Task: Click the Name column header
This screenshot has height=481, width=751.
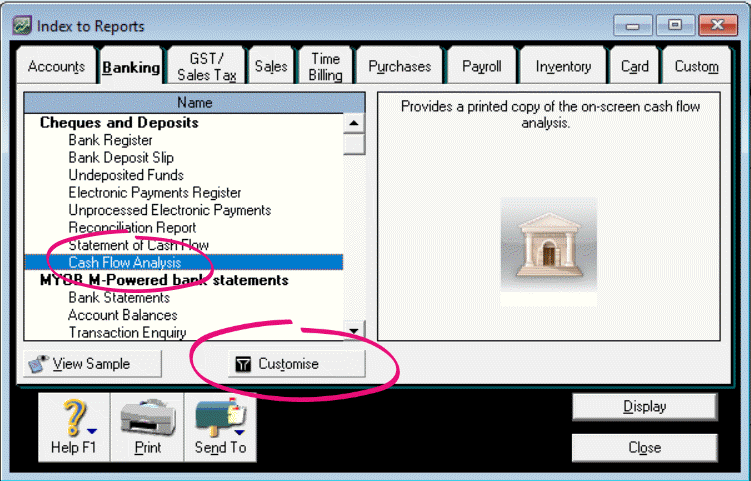Action: click(194, 102)
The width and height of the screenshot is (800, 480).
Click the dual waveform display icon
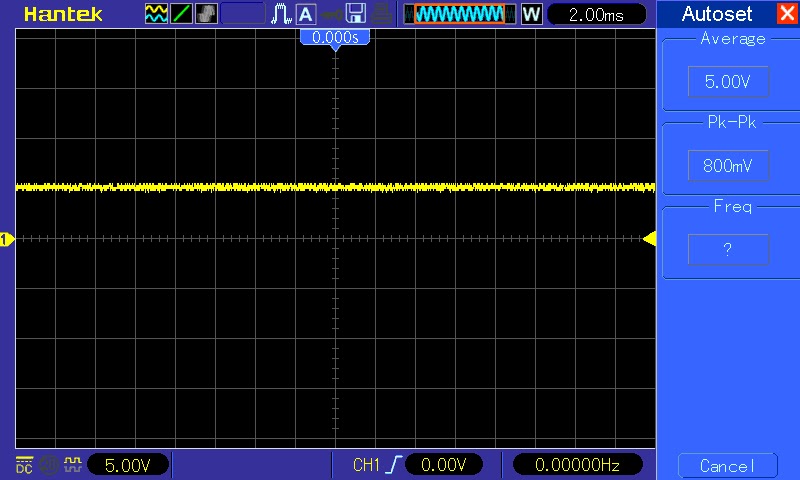(157, 14)
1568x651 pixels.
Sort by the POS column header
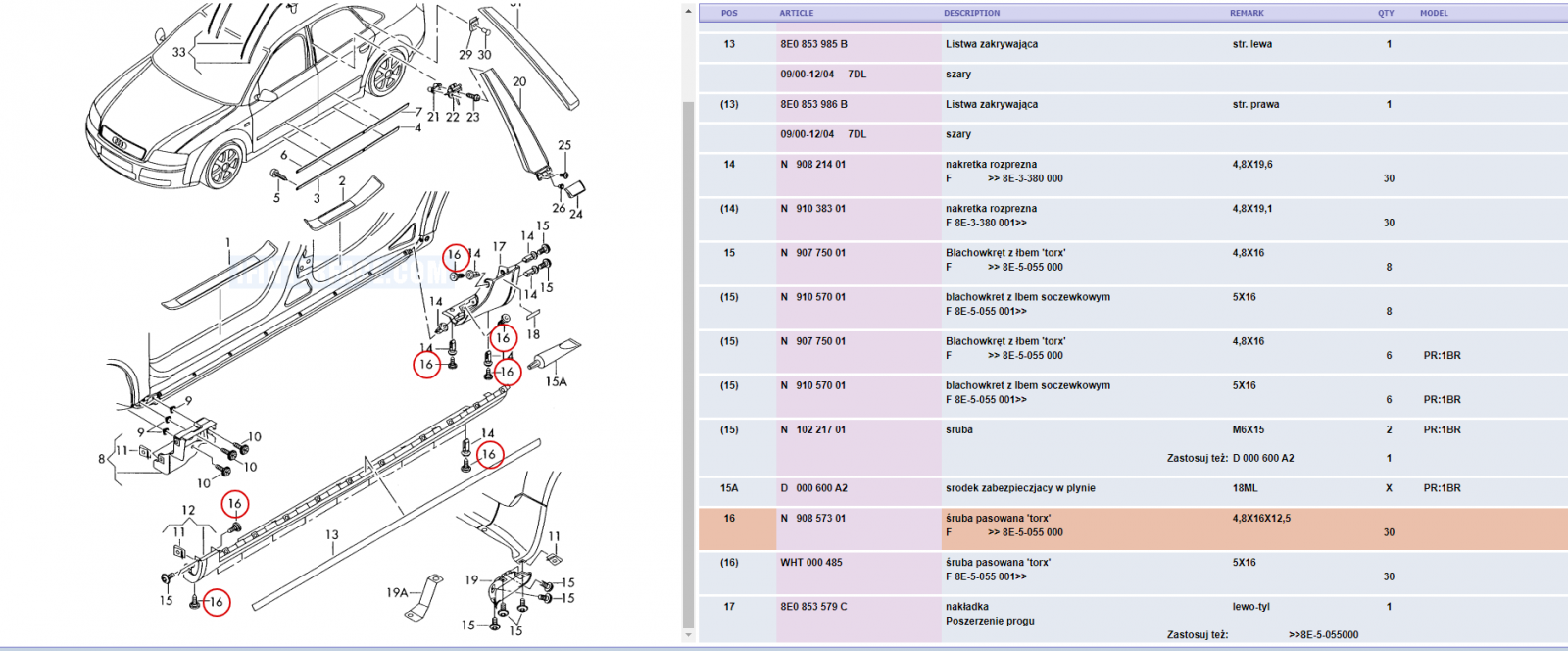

+++

▶ **Aim of the task**:
From the material above, return every line that contains "header".

▶ **Task response**:
Task: Click the Name column header
Sort by the POS column header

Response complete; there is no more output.